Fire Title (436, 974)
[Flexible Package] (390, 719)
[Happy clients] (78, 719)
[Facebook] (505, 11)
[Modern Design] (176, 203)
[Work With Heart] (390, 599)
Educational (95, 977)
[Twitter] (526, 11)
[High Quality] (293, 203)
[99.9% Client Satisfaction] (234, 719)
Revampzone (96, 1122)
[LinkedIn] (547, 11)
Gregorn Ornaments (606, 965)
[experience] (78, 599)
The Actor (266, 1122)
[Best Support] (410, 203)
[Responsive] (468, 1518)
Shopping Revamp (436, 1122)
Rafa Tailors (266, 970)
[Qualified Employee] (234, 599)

--

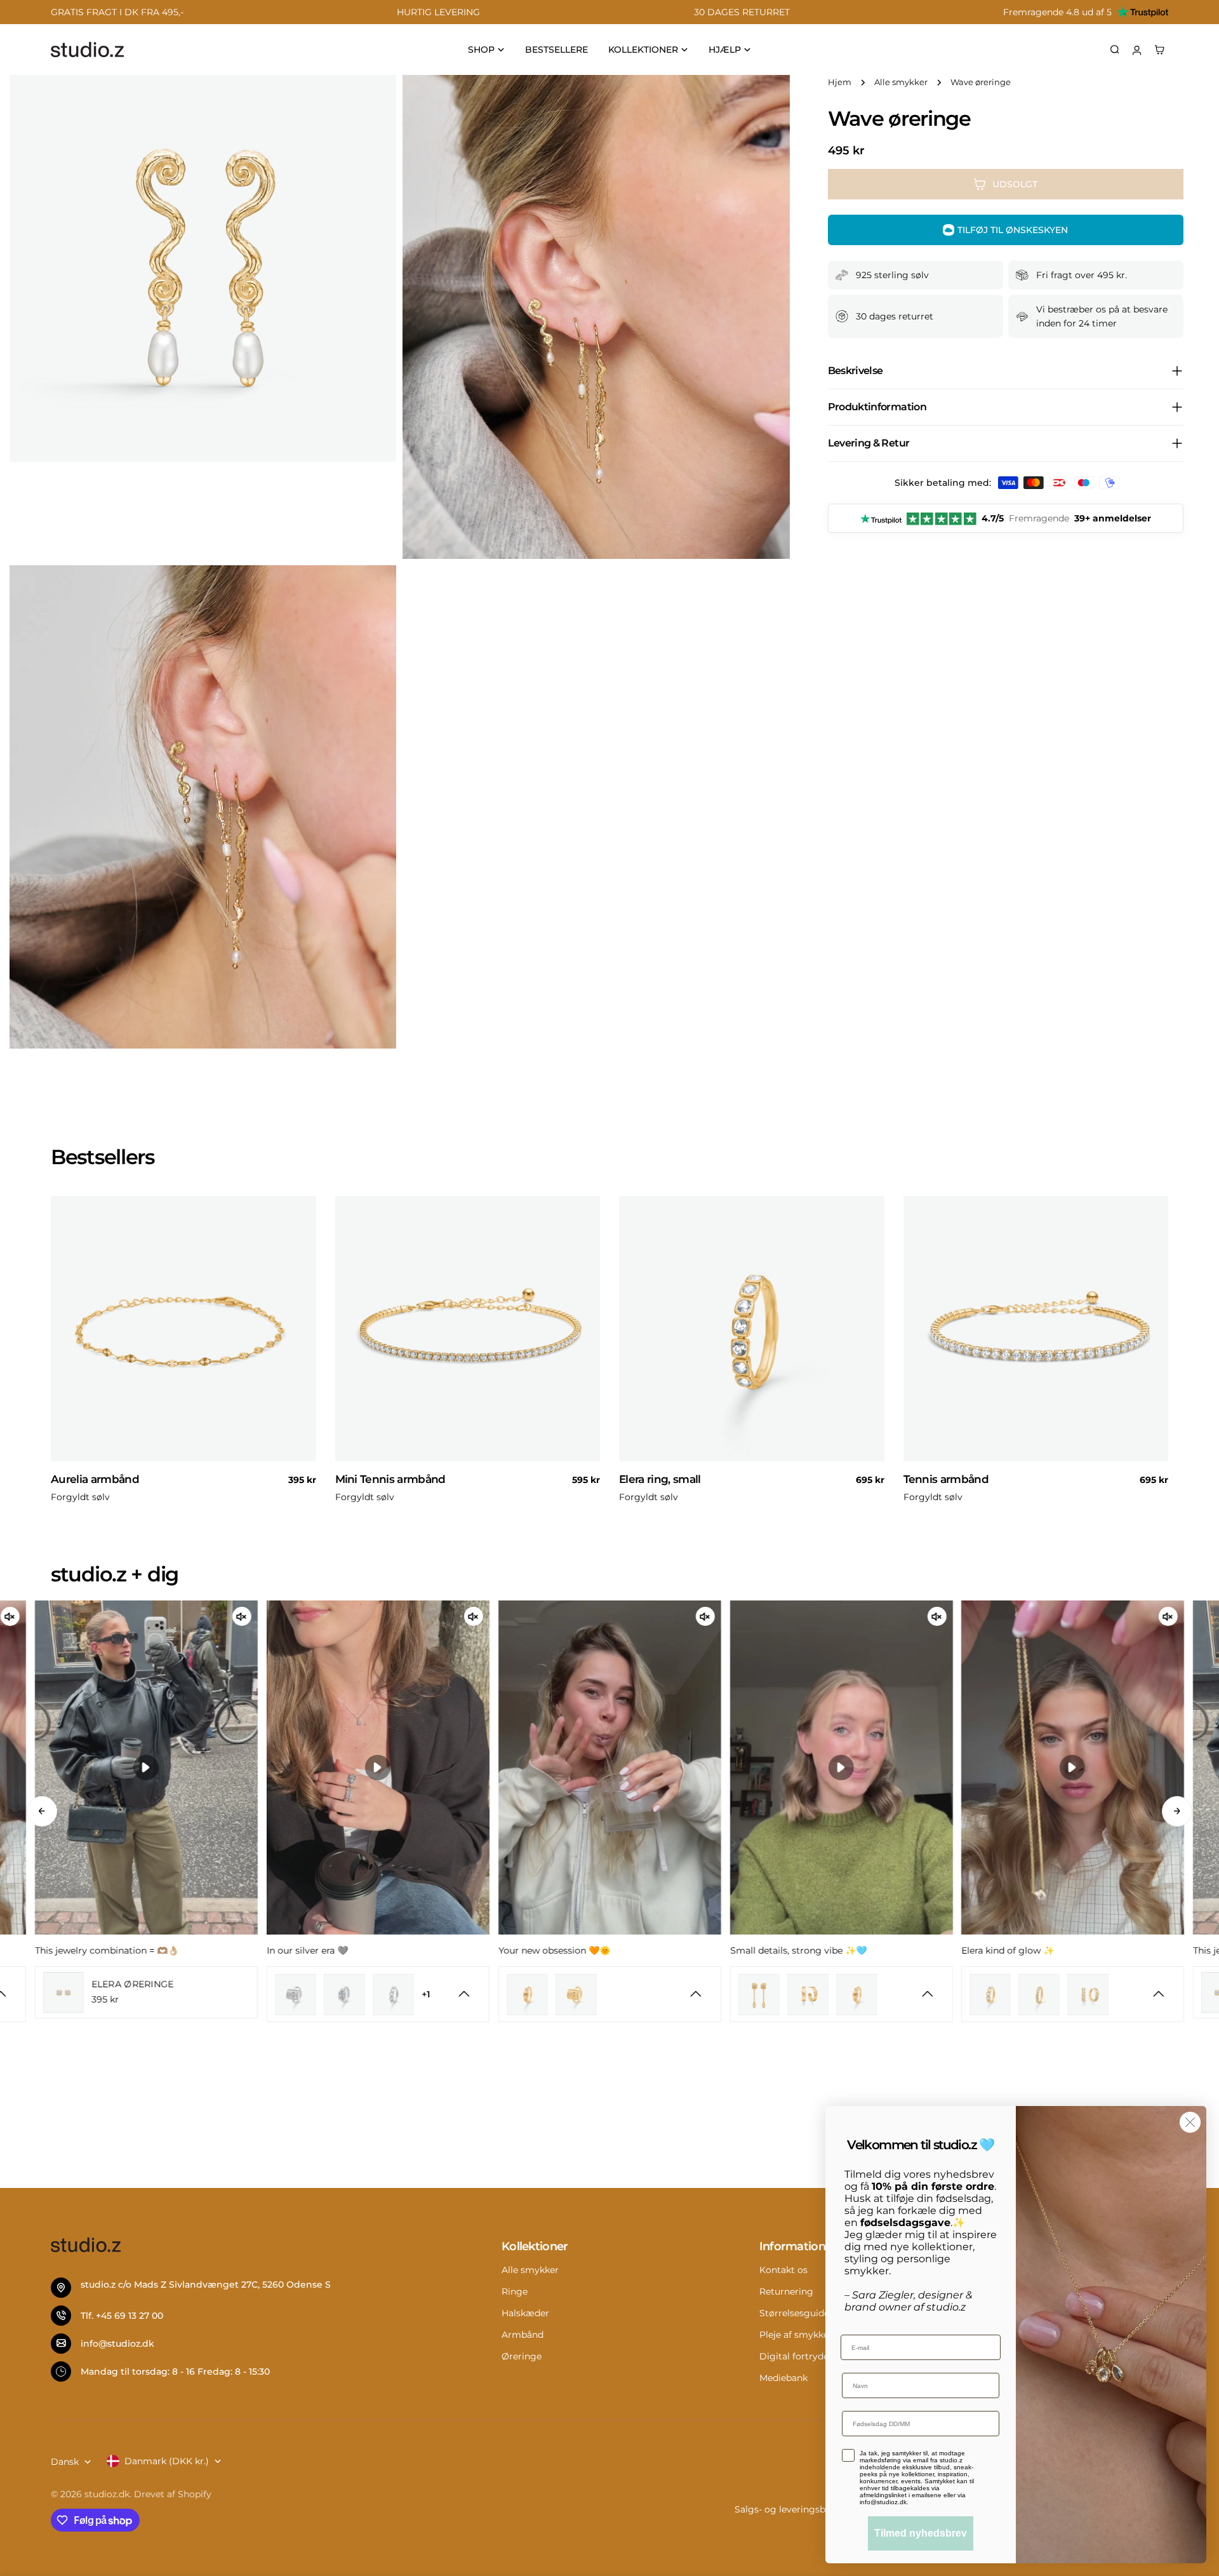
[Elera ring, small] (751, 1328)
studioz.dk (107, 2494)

YOUR OBJECTIVE. Using the data above, print exactly the lines from the line that contains "[Happy clients] (78, 719)" through the line that contains "[Qualified Employee] (234, 599)", with both included.

RESPONSE FOR THIS EXERCISE.
[Happy clients] (78, 719)
[Facebook] (505, 11)
[Modern Design] (176, 203)
[Work With Heart] (390, 599)
Educational (95, 977)
[Twitter] (526, 11)
[High Quality] (293, 203)
[99.9% Client Satisfaction] (234, 719)
Revampzone (96, 1122)
[LinkedIn] (547, 11)
Gregorn Ornaments (606, 965)
[experience] (78, 599)
The Actor (266, 1122)
[Best Support] (410, 203)
[Responsive] (468, 1518)
Shopping Revamp (436, 1122)
Rafa Tailors (266, 970)
[Qualified Employee] (234, 599)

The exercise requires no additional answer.